NAIROBI. – President Uhuru Kenyatta has won re-election in Kenya, defeating veteran opposition leader and longtime rival Raila Odinga in a tense contest. Kenya’s election commission declared yesterday that the 55-year-old businessman and son of the country’s founding president had received enough votes to secure a second five-year term. Kenyatta garnered 54,27 percent of the final vote, similar to what he had in a preliminary count. Odinga received 44,74 percent.
The president, in a nationally broadcast speech, said he and his opponent were not enemies.
“We are all citizens of one republic,” he said. “As with any competition, there shall always be winners and there shall be losers. But we all belong to one great nation called Kenya.”
Kenyatta said he wanted to work with the opposition National Super Alliance (NASA).
“I extend a hand of partnership knowing fully well that this country needs all of us pulling together in order for us to succeed,” he said.
The president told his countrymen there was no need for violence.
The nation’s top elections official, Wafula Chebukati, said the vote was carried out in a “free, fair and credible manner”.
Odinga, a 72-year-old former political prisoner who has campaigned for the presidency four times, is refusing to accept the results, claiming the vote was hacked.
Speaking before the declaration, Musalia Mudavadi, co-principal of NASA, said the organisation would not be party to the announcement of Kenyatta as president, citing unresolved concerns about the veracity of the electoral process.
“The issues we raised have not been adequately addressed,” he said. “One can conclude that they (Kenya’s Independent Electoral and Boundaries Commission) were not keen on taking our concerns seriously.”
James Orengo, NASA party chief agent, described the process as a “disaster”. “This has been an entire charade. The judgment is now out there in the court of public opinion.”
Odinga, running as the NASA candidate, told rthe media on Thursday that he doesn’t “trust” the paper forms from polling stations around the country that officials used to authenticate votes.
Odinga said the forms could have been “manipulated” before being returned to the capital.
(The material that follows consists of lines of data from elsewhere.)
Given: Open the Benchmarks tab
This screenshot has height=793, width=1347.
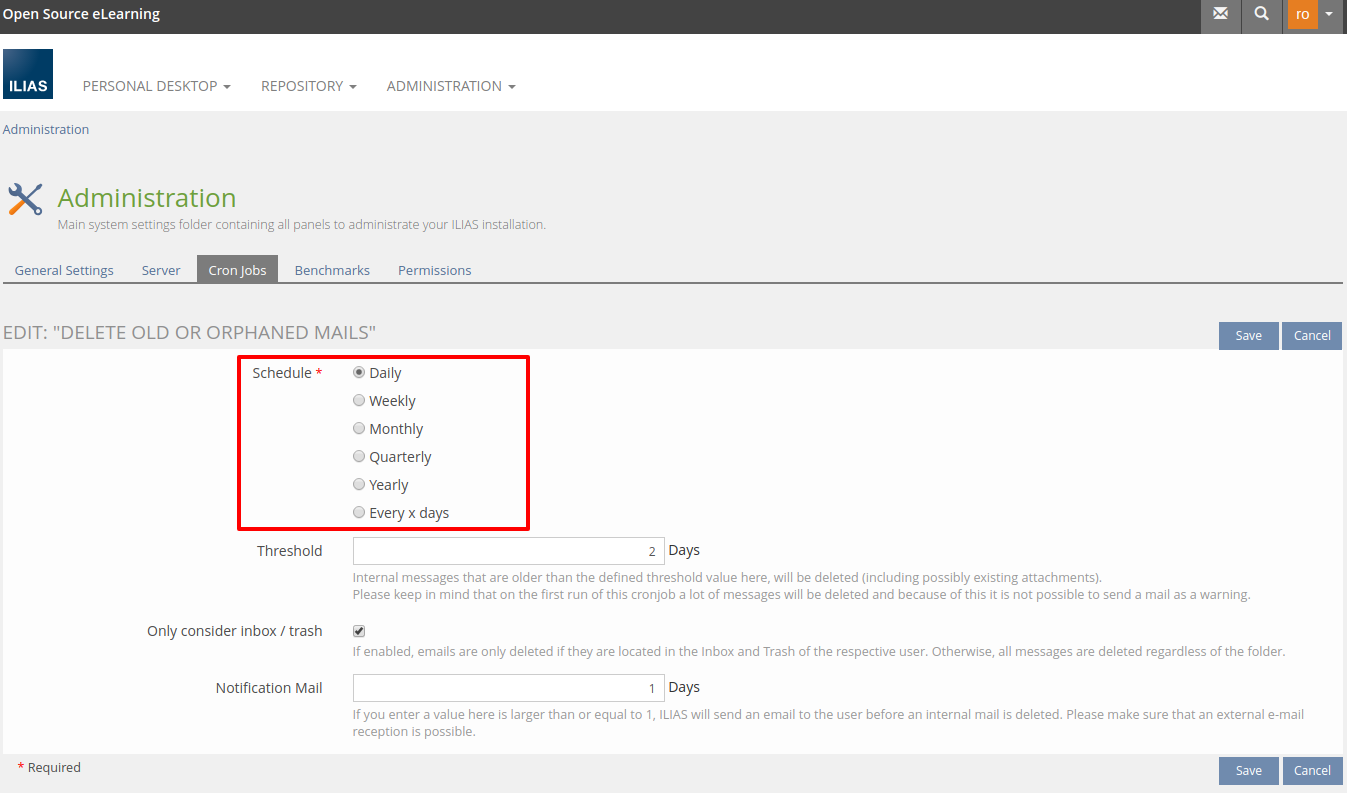Looking at the screenshot, I should pos(332,270).
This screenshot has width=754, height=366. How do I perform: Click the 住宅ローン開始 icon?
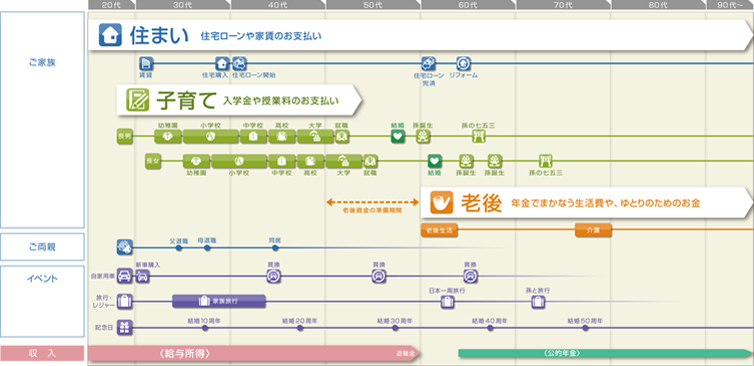(239, 63)
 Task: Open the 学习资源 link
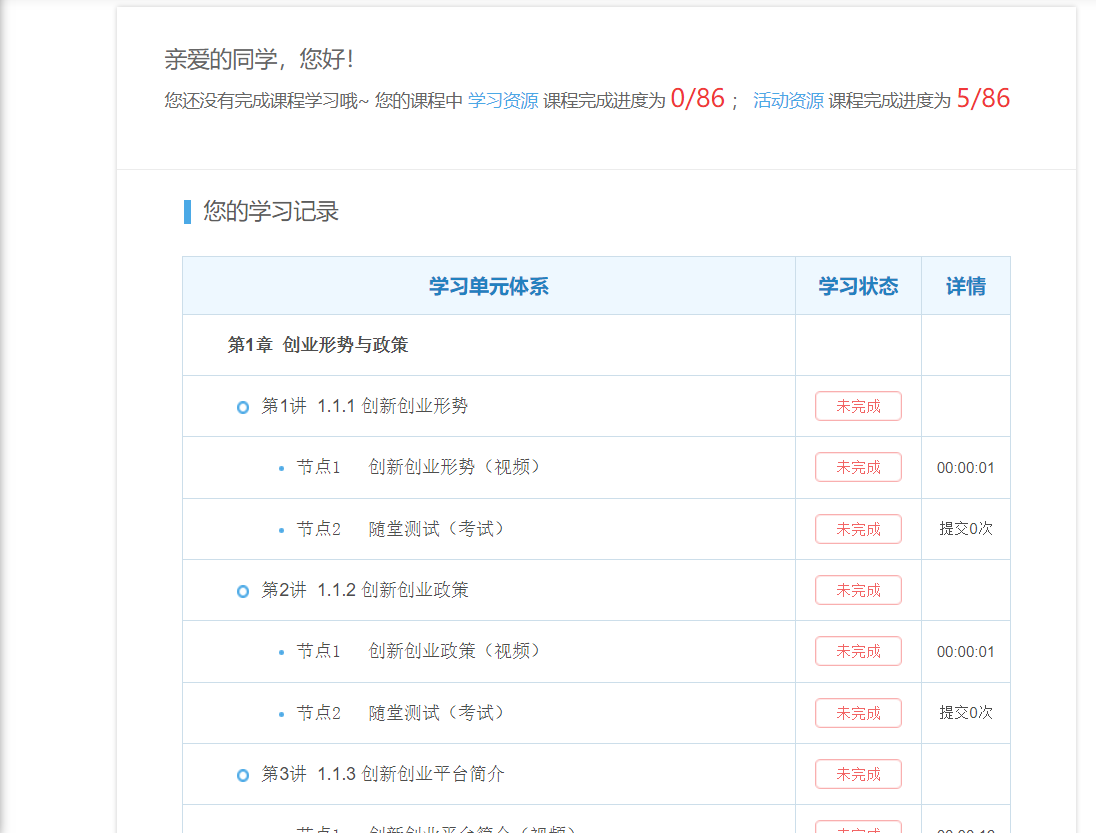point(506,100)
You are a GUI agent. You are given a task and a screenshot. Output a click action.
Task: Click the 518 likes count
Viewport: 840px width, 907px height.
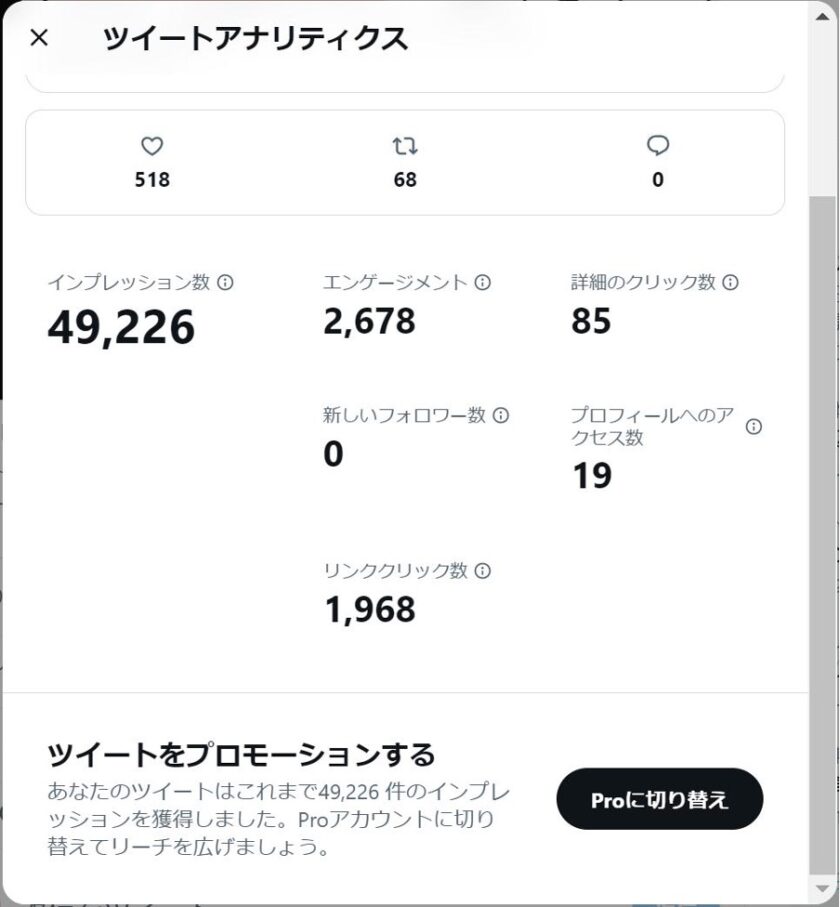[152, 180]
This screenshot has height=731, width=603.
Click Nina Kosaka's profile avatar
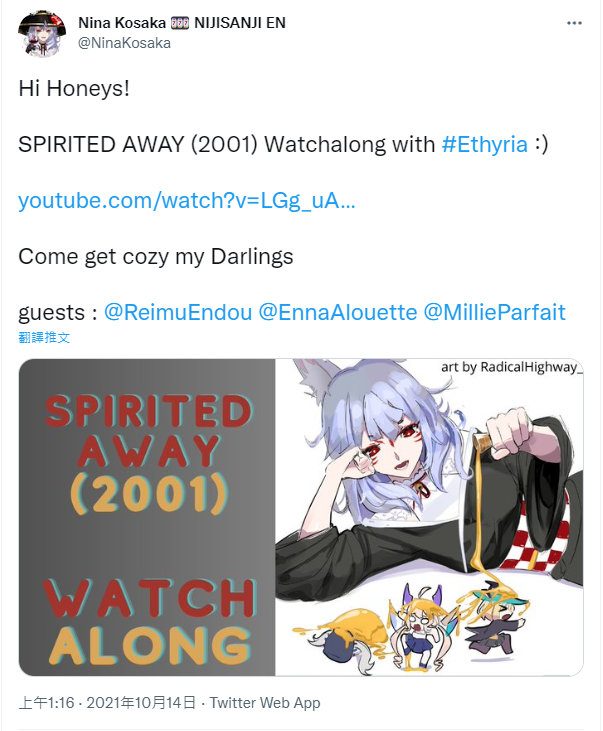42,33
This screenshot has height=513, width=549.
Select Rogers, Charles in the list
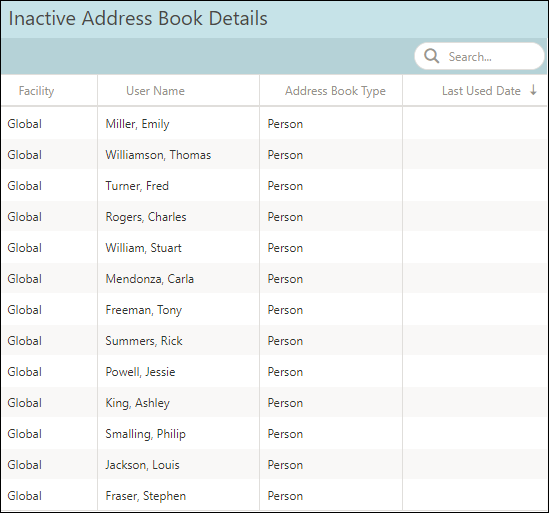click(x=146, y=217)
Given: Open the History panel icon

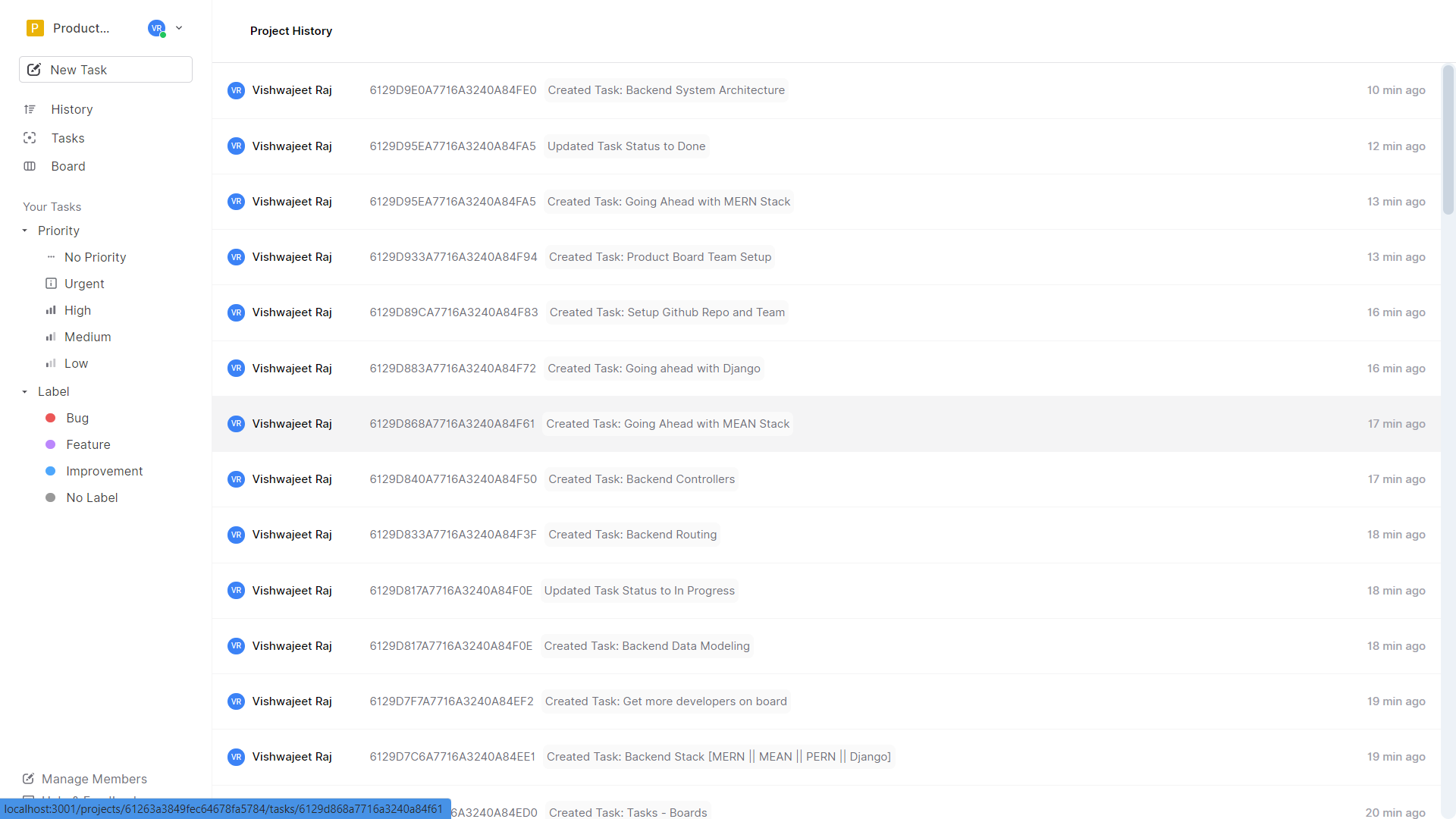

At a news conference on Thursday, members of Odinga’s party gave no evidence to support any claims of election tampering, citing only unnamed sources at the election commission.
Kisumu’s main street “Oginga Odinga street”, named for Raila’s father who acted as the country’s first vice president, was largely deserted on Friday.
In a letter released Friday morning, Chebukati, the chairman of the election commission, rejected the opposition coalition’s evidence of election fraud, calling it “obviously and plainly falsified.”
On Thursday, Chebukati said tampering with the election system “was attempted but did not succeed,” without elaborating further.
Earlier Friday, international observers called upon candidates to respect the final outcome and resolve any poll disputes through legal avenues.
More than 400 international election monitors -ncluding officials from the United States and the EU – were deployed across the country to monitor voting, the tallying process and part of the post-election period.
Former US Secretary of State John Kerry, who served as an election observer for the Carter Centre, said on Thursday that while there were “little aberrations here and there”, the election was not rigged. – Agencies.